-- Document section --

%%

Unix Technical Forum

EXPLAIN ANALYZE printing logical and hardware I/O per-node

This is a discussion on EXPLAIN ANALYZE printing logical and hardware I/O per-node within the pgsql Hackers forums, part of the PostgreSQL category; --> I've wanted for a long time to have EXPLAIN ANALYZE output per-node I/O usage. This would be especially useful ...


Go Back   Unix Technical Forum > Database Server Software > PostgreSQL > pgsql Hackers

FAQ Members List Calendar Search Today's Posts Mark Forums Read
  #1 (permalink)  
Old 04-15-2008, 11:37 PM
Gregory Stark
 
Posts: n/a
Default EXPLAIN ANALYZE printing logical and hardware I/O per-node


I've wanted for a long time to have EXPLAIN ANALYZE output per-node I/O usage.
This would be especially useful if we could distinguish hardware versus
logical I/O though. And I always thought that would be very hard.

My thought in the past was that would could do it on Solaris by having
Postgres use DTrace directly via its (undocumented but existing) programmatic
interface.

%%

-- Provided material --

%%

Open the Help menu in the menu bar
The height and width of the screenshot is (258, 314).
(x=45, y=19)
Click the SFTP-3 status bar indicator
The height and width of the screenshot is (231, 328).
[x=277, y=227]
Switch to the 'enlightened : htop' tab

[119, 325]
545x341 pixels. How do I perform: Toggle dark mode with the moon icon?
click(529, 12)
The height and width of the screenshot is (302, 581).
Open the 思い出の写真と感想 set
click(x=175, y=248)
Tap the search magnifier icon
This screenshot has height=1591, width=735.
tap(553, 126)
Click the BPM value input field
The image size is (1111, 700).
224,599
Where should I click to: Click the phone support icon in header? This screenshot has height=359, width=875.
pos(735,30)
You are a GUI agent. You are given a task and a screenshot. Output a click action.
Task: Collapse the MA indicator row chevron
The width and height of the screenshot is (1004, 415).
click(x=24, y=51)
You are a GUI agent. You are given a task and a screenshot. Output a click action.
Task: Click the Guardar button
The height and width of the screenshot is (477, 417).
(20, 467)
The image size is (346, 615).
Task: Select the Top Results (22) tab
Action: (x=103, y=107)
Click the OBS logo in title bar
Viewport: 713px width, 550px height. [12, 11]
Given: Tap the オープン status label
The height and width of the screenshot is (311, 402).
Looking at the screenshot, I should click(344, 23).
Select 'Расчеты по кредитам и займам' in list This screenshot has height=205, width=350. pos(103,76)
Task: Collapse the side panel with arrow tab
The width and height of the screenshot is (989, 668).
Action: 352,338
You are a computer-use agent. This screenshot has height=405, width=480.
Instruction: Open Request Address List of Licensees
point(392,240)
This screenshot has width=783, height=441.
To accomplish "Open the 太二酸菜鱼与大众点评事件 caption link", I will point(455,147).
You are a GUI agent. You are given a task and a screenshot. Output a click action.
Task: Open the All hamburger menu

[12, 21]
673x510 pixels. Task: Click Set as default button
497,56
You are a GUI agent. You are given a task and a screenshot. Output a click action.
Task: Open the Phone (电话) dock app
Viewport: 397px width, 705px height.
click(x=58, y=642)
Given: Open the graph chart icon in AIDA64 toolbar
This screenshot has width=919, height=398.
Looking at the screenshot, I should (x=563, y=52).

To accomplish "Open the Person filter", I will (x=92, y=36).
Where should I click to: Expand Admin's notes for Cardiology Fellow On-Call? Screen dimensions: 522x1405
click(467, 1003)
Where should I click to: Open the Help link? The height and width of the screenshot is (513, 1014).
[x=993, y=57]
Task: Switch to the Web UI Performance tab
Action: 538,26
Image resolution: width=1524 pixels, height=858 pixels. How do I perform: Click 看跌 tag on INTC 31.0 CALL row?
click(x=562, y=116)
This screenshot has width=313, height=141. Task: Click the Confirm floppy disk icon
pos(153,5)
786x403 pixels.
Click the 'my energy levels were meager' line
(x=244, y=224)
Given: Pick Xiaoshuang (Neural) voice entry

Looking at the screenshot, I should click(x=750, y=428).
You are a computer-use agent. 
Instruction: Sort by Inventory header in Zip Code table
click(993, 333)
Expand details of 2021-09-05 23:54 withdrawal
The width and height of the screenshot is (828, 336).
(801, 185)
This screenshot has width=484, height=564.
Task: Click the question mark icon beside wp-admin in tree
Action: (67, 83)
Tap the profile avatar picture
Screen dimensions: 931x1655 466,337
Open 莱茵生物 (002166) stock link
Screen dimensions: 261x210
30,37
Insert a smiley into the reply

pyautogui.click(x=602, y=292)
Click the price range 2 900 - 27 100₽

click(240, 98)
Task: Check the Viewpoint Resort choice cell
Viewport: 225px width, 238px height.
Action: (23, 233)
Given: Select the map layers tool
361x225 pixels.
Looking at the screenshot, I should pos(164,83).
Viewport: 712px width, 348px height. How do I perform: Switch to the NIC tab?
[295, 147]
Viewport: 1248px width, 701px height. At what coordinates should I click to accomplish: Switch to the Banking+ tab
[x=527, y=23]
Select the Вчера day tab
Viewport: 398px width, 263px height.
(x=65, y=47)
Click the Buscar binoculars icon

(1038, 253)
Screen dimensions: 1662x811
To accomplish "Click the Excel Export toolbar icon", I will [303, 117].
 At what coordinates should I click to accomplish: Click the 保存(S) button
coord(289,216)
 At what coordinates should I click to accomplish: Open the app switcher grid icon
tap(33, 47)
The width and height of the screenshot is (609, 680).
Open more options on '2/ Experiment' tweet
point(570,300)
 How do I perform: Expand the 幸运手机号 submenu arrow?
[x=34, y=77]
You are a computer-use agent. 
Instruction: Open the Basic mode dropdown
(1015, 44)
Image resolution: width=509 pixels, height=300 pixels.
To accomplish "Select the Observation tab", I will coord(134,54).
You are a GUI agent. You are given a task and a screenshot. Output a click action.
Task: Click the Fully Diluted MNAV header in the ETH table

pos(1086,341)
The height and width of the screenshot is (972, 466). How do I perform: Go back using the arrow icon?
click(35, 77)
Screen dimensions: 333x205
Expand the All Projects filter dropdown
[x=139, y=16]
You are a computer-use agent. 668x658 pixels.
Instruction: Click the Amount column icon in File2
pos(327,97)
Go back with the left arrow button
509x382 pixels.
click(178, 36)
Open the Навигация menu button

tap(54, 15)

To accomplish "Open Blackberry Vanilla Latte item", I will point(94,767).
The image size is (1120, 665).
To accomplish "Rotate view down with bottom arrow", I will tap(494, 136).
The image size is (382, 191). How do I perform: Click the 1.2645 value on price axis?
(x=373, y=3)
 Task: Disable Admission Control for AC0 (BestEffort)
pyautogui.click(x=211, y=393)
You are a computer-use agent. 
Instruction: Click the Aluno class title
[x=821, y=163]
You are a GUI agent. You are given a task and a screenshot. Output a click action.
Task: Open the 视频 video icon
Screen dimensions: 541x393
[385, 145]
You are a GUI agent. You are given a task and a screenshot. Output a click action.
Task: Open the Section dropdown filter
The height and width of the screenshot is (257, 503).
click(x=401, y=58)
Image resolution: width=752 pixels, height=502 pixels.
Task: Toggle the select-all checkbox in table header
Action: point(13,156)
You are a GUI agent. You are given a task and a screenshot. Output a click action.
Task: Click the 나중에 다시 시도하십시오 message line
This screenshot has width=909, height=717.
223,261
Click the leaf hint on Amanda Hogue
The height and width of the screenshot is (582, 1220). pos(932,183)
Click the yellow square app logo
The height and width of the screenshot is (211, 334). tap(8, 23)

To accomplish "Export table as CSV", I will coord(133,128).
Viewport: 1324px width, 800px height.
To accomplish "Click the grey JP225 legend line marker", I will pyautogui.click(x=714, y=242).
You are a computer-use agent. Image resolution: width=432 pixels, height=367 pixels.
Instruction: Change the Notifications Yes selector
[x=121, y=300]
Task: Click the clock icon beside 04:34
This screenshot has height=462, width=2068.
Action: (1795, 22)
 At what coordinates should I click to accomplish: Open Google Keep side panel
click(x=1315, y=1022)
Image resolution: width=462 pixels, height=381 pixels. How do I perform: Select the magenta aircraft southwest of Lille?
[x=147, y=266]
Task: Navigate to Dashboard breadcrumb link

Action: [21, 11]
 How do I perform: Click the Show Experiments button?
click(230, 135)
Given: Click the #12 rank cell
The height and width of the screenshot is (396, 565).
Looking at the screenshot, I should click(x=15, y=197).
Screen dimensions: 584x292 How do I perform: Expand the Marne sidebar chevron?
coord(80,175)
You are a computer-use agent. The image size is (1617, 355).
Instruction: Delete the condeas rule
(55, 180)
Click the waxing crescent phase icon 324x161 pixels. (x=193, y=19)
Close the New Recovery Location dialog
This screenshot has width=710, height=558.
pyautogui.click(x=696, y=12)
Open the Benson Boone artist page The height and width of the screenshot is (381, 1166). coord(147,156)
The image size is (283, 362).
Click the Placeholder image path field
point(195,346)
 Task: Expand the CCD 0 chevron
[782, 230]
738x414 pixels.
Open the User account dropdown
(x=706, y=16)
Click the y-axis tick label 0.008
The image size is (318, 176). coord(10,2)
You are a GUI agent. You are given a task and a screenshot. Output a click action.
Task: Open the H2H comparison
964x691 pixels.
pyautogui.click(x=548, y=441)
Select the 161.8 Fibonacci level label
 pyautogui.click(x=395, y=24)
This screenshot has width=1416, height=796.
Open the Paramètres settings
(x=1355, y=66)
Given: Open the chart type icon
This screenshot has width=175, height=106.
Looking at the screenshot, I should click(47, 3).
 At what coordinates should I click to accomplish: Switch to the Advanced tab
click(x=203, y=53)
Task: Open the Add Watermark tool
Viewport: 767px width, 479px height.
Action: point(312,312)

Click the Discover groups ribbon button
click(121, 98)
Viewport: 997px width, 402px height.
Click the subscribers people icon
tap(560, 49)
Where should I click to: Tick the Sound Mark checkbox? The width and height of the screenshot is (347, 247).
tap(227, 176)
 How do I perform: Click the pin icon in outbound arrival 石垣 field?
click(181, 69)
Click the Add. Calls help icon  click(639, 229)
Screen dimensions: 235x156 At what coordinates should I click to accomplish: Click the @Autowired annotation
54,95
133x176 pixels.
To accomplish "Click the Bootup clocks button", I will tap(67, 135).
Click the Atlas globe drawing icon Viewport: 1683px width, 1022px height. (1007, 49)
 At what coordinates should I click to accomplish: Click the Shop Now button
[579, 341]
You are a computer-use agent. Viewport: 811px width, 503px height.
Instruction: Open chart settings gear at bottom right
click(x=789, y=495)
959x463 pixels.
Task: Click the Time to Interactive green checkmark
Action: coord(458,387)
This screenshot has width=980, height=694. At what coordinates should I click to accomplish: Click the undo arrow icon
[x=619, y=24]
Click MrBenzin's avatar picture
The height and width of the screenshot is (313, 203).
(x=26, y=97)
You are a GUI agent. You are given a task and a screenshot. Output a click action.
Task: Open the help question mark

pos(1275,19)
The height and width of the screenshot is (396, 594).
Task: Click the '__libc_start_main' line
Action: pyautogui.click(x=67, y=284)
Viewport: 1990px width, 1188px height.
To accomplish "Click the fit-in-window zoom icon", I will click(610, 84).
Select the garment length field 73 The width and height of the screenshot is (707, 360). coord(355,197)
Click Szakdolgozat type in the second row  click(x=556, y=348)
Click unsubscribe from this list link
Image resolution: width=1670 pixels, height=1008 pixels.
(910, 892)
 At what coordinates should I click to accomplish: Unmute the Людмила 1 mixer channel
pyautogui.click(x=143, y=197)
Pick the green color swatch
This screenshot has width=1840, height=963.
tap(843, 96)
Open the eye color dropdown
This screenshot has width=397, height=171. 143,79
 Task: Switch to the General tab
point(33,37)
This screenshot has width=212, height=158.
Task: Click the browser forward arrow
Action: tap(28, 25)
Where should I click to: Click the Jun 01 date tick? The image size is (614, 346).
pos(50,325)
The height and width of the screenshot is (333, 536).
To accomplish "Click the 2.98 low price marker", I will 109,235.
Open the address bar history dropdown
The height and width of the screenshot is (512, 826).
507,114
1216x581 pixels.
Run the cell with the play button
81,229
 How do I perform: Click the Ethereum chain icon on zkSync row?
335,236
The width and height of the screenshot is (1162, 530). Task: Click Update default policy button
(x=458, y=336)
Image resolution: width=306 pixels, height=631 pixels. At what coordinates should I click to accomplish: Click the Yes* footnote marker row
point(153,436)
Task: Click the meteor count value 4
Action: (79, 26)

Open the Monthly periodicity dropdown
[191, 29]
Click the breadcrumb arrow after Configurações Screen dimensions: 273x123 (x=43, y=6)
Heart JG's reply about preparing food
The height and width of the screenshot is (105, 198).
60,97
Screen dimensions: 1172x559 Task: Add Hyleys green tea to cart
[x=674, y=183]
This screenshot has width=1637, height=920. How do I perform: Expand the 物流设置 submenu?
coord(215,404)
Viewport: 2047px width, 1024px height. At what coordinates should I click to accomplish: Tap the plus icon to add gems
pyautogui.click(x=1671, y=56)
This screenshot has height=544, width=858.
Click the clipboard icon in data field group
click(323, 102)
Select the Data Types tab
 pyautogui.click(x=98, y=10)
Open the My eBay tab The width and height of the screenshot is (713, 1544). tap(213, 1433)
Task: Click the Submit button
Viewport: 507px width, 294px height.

%%

-- Directions --
• a. Answer these questions about the forum post on per-node I/O in EXPLAIN ANALYZE:
(i) Who wrote the post?
(ii) Within which forum does the discussion take place?
(iii) On which operating system did the poster think per-node I/O tracking could be done?
• b. In the listing, write out the lines from the one containing "Task: Disable Admission" through the one containing "Action: point(13,156)", inclusive, reproducing them exactly.
The forum post and the listing have no connection to each other.

-- Responses by task --
• a.
(i) Gregory Stark
(ii) pgsql Hackers
(iii) Solaris

• b.
 Task: Disable Admission Control for AC0 (BestEffort)
pyautogui.click(x=211, y=393)
You are a computer-use agent. 
Instruction: Click the Aluno class title
[x=821, y=163]
You are a GUI agent. You are given a task and a screenshot. Output a click action.
Task: Open the 视频 video icon
Screen dimensions: 541x393
[385, 145]
You are a GUI agent. You are given a task and a screenshot. Output a click action.
Task: Open the Section dropdown filter
The height and width of the screenshot is (257, 503).
click(x=401, y=58)
Image resolution: width=752 pixels, height=502 pixels.
Task: Toggle the select-all checkbox in table header
Action: point(13,156)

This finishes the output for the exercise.